__SET PROBLEM__
Turn all of the data below into a Markdown table with the columns "Row" and "Line," giving each line its row number and skipping blank lines. Leave the pictures out of the table.

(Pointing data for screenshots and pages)
════════════════════
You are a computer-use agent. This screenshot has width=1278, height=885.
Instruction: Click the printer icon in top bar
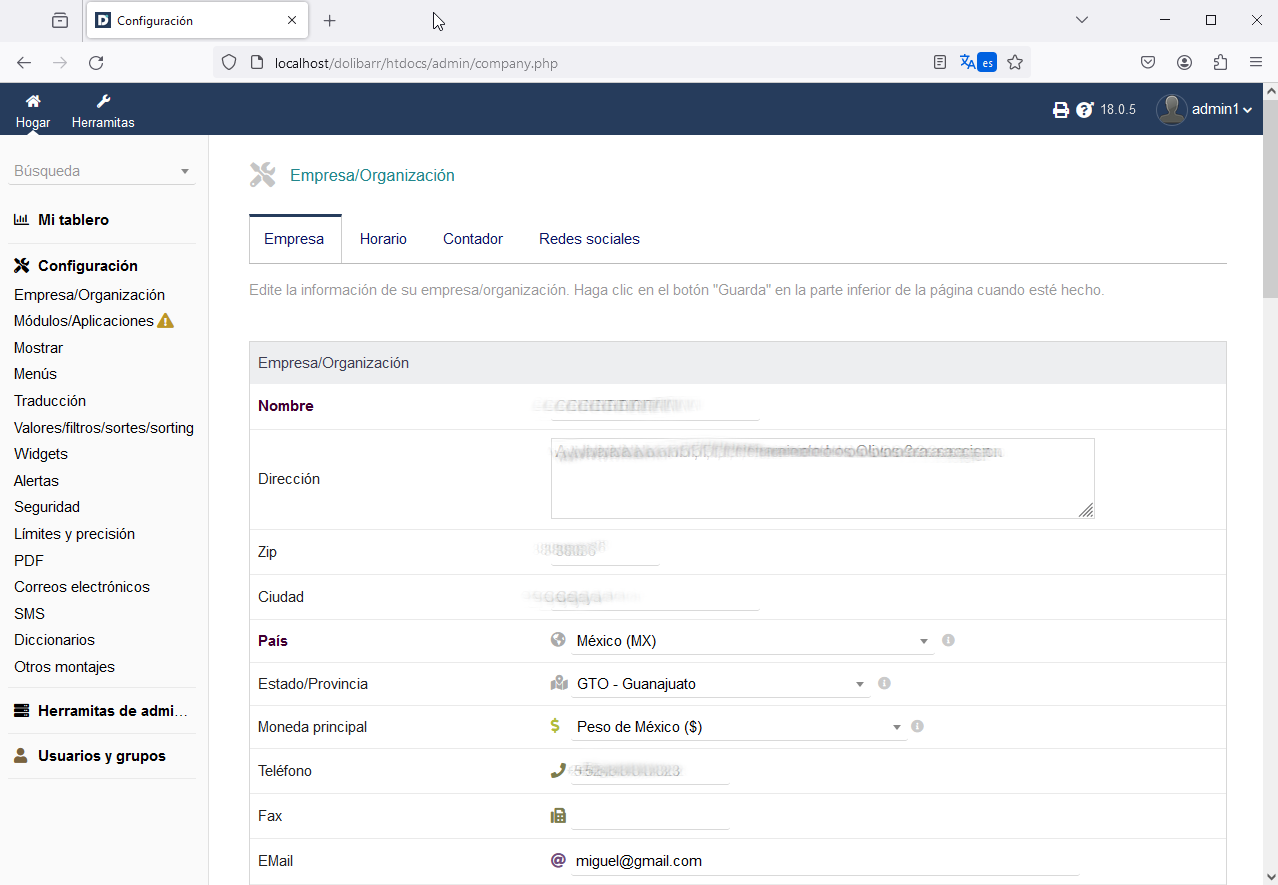(x=1061, y=110)
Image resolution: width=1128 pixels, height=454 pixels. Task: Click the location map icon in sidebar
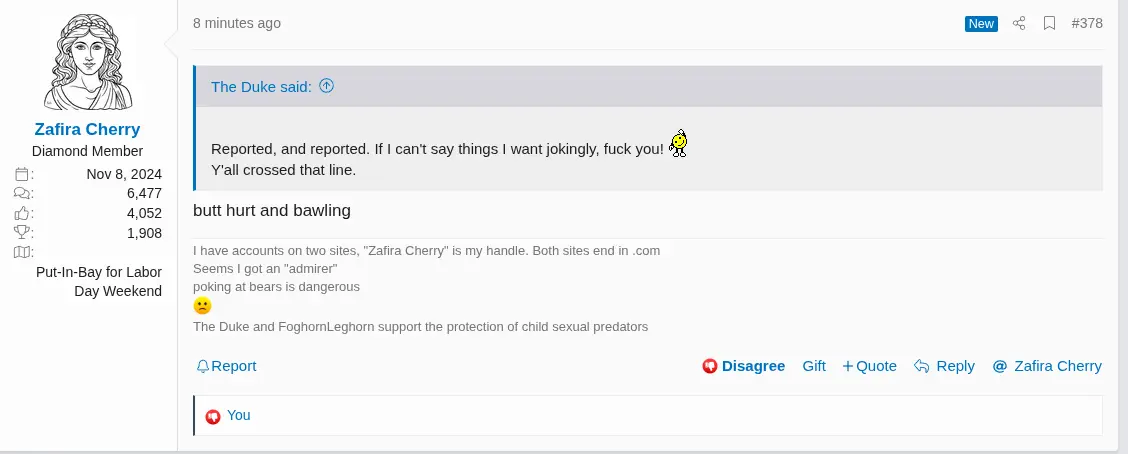(24, 252)
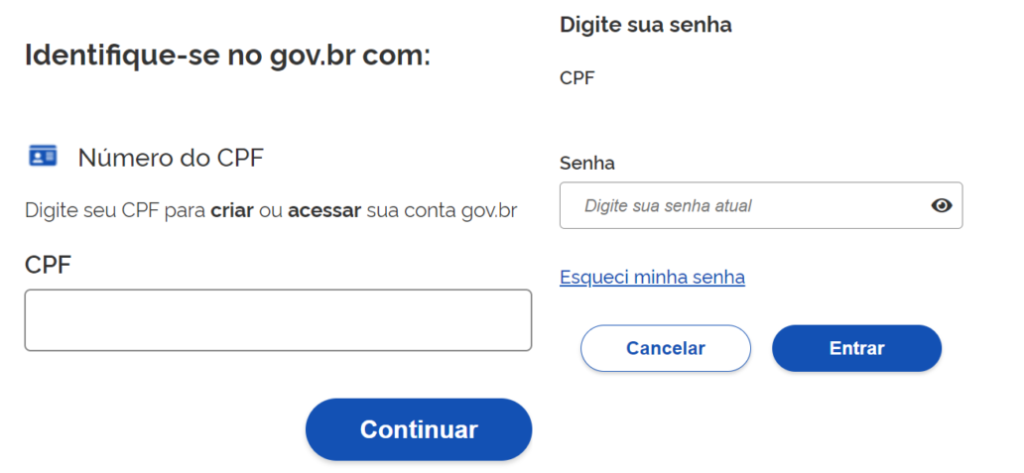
════════════════════
__SOLUTION BELOW__
| Row | Line |
|---|---|
| 1 | You are a computer-use agent. This screenshot has width=1278, height=885. |
| 2 | Instruction: Click the printer icon in top bar |
| 3 | (x=1061, y=110) |
| 4 | Image resolution: width=1128 pixels, height=454 pixels. Task: Click the location map icon in sidebar |
| 5 | (24, 252) |